English soldier and politician

Sir John Cloberry (c. 1625 – January 1688) was an English soldier and politician who sat in the House of Commons at various times between 1660 and 1685.

Cloberry was the son of John Cloberry of Bradstone, Devon, and his second wife Catharine Drake, daughter of George Drake of Spratshayes, Littleham. He was studying at the Middle Temple in 1647. He joined the Commonwealth army after the execution of King Charles in 1649 and served under General Monck in Scotland.

Cloberry played a key part in the Restoration, being converted to the Royalist cause in 1659. He helped purge the army of Puritan officers and was sent by Monck with Ralph Knight to negotiate with the Committee of Safety in London in 1659. He was also sent later to demand that the secluded members be re-admitted to the Rump Parliament. In 1660, Cloberry was elected Member of Parliament for Launceston and Hedon in the Convention Parliament.

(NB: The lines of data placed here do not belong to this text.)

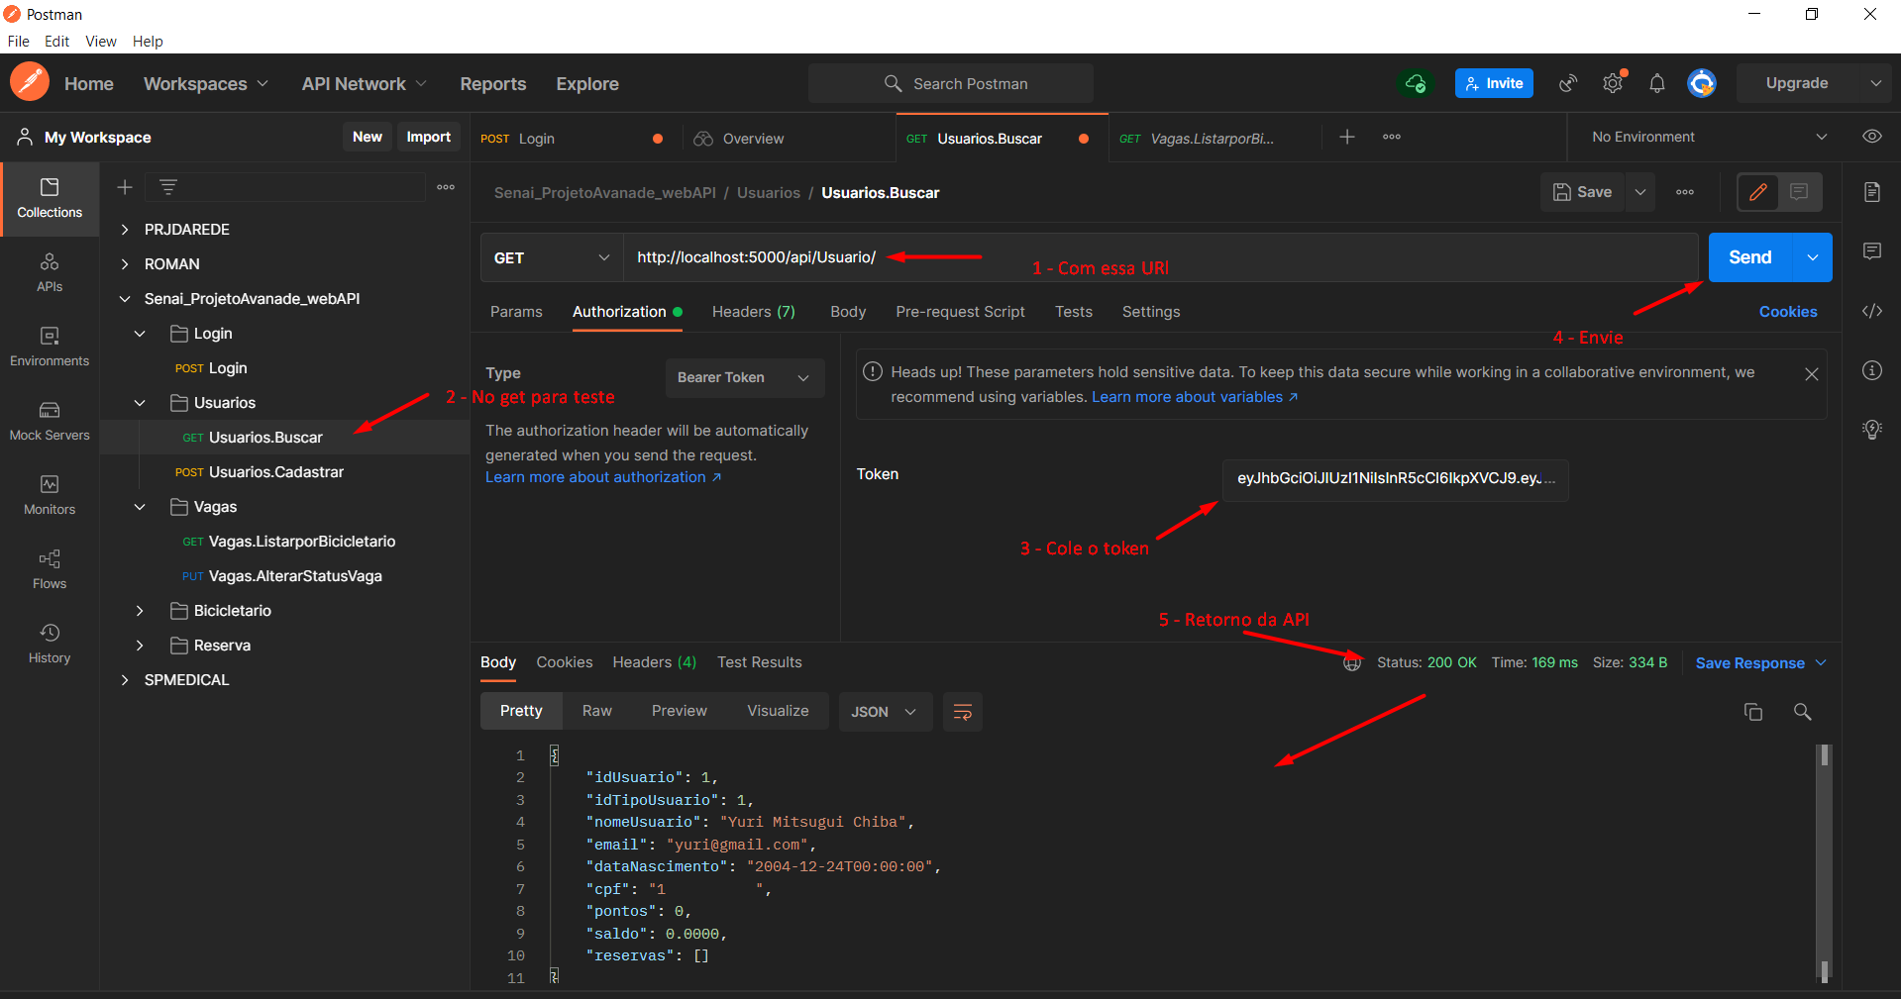Open the HTTP method dropdown showing GET
This screenshot has width=1901, height=999.
pyautogui.click(x=551, y=257)
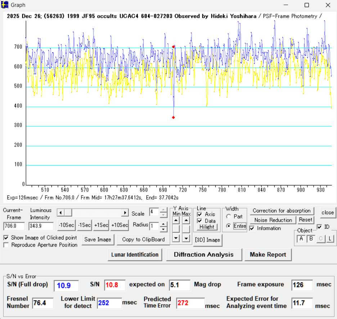Click the Y Axis Min up arrow

pyautogui.click(x=175, y=220)
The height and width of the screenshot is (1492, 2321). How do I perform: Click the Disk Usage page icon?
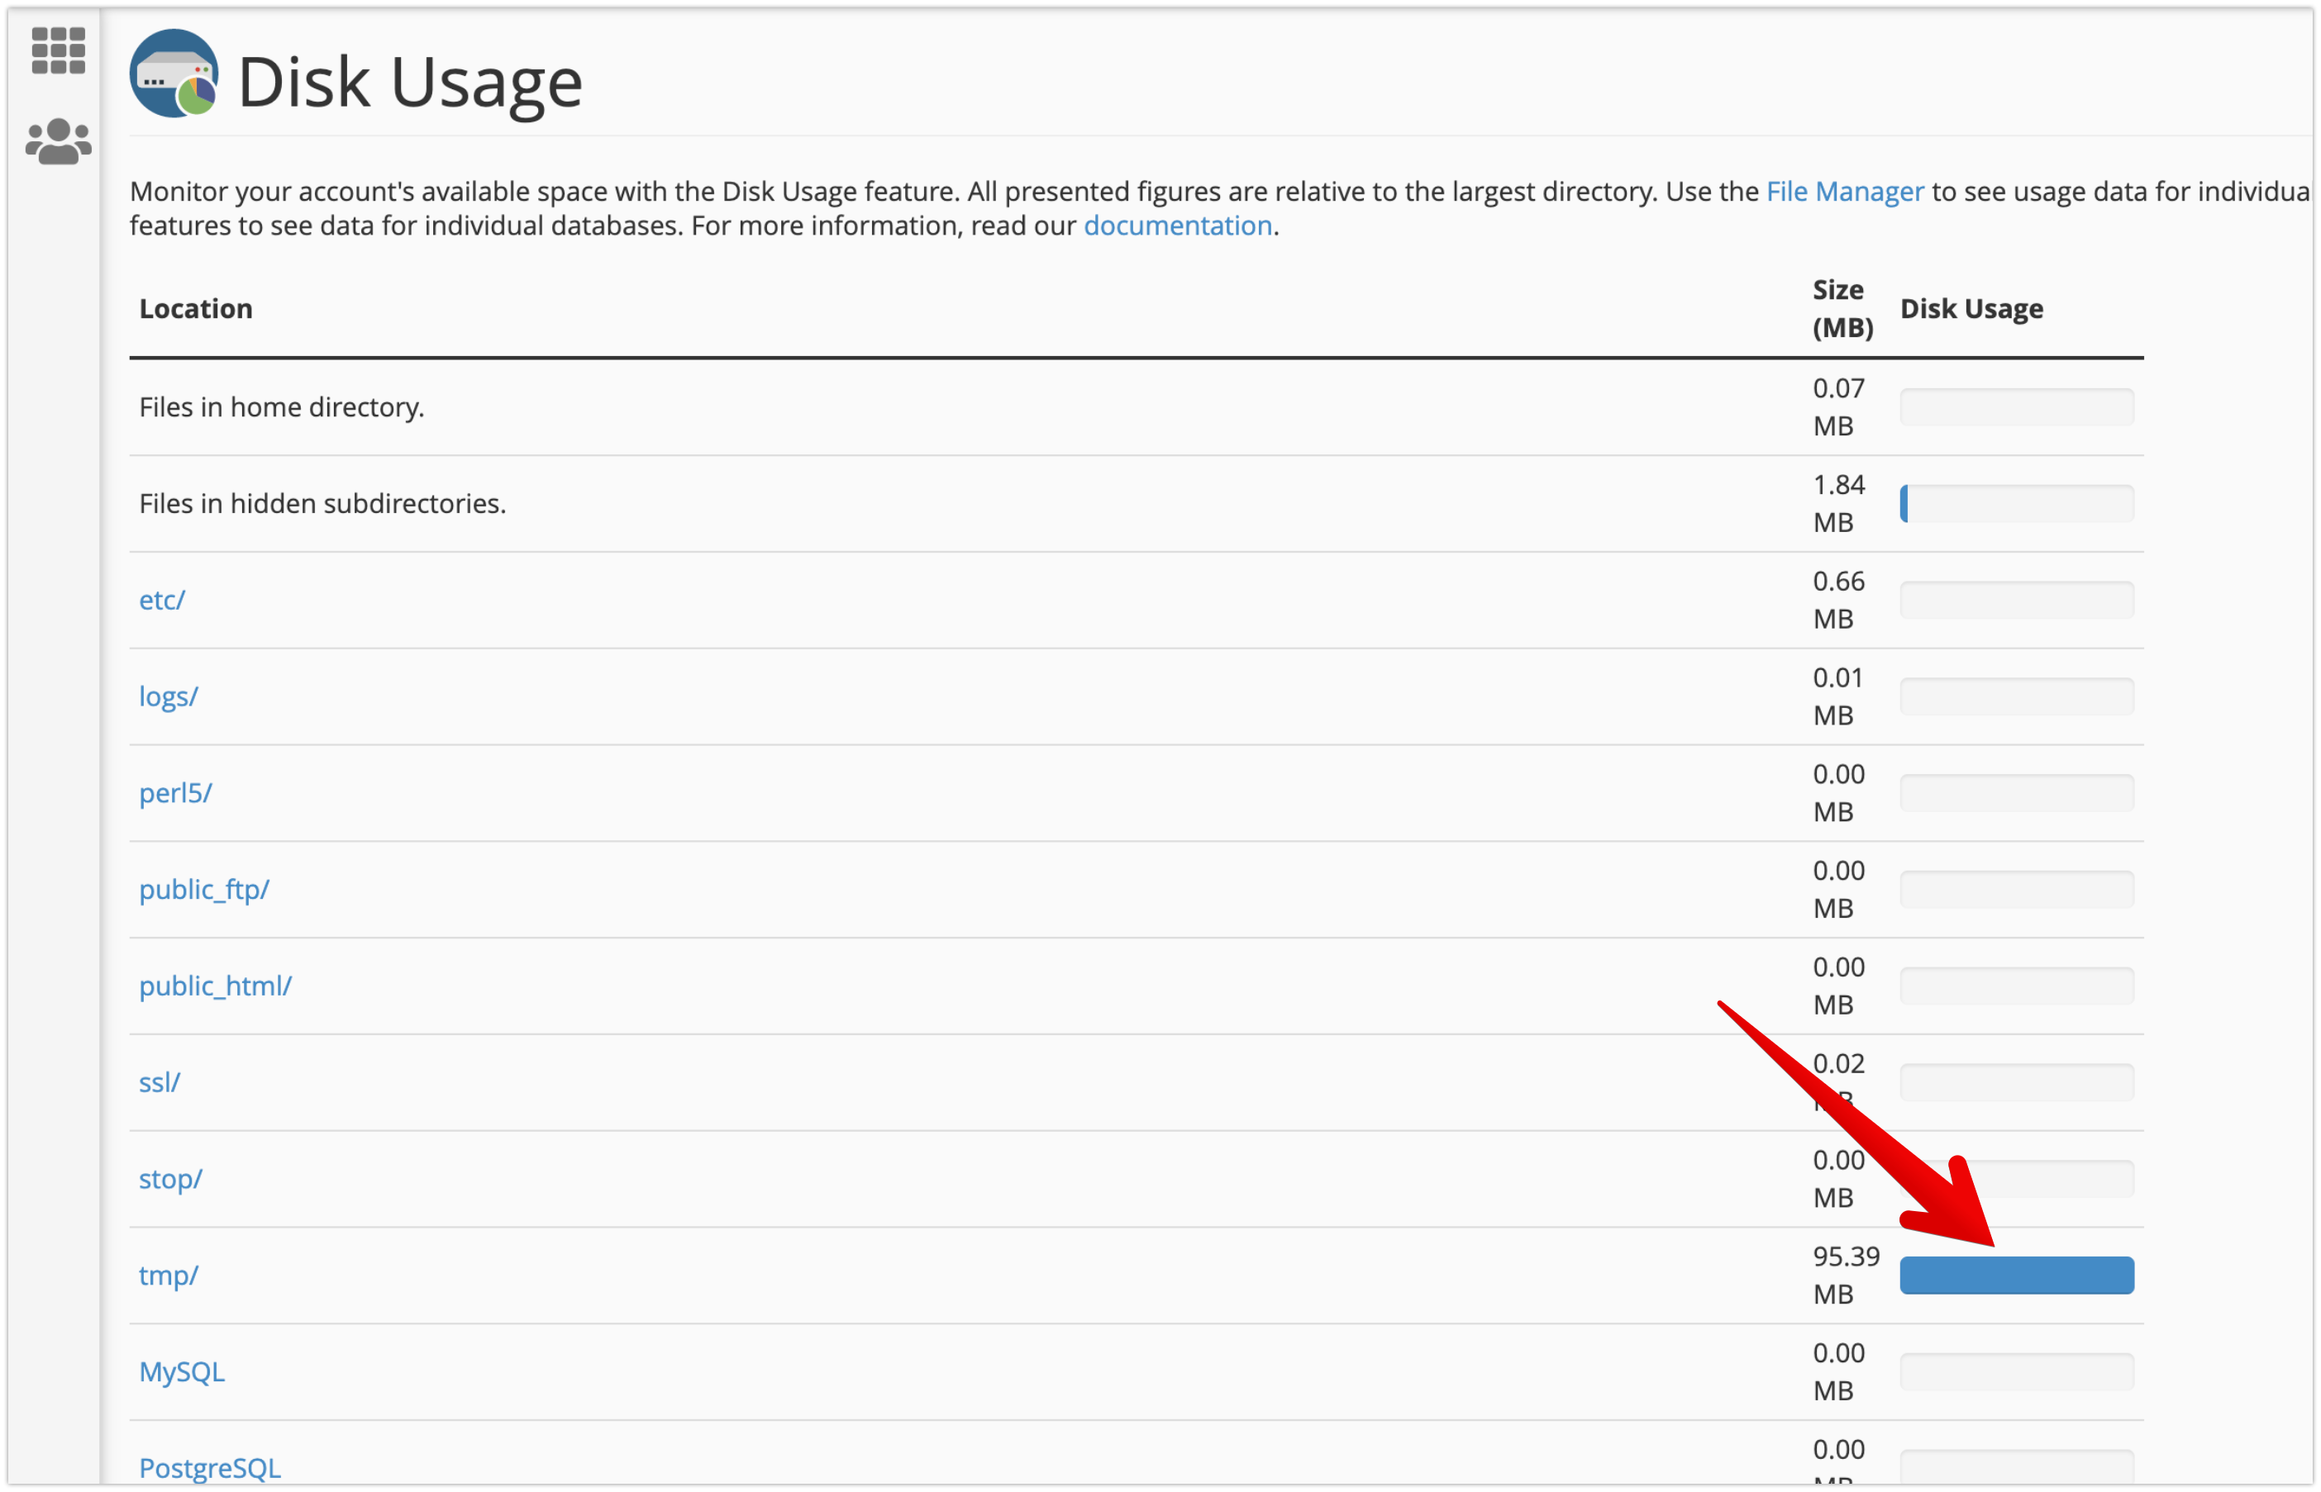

There was a double return at Launceston, and when it was resolved in his favour in June 1660, Cloberry chose to sit at Launceston in preference to Hedon He was knighted on 7 June 1660 and given a pension of £600 a year.

Cloberry was elected MP for Winchester in the two elections of 1679 and in 1681 and sat until 1685.

Cloberry died at the age of 63 and was buried in Winchester Cathedral on 31 January 1688.

Cloberry married firstly Margaret Erlisman, widow of John Erlisman of Calbourne, Isle of Wight and daughter of Robert Riggs of Fareham. He married secondly Anne Wyche, widow of Nathaniel Wyche, merchant of Surat, India and daughter of William Cranmer, merchant adventurer of Rotterdam. His daughters married Sir Charles Holte and William Bromley.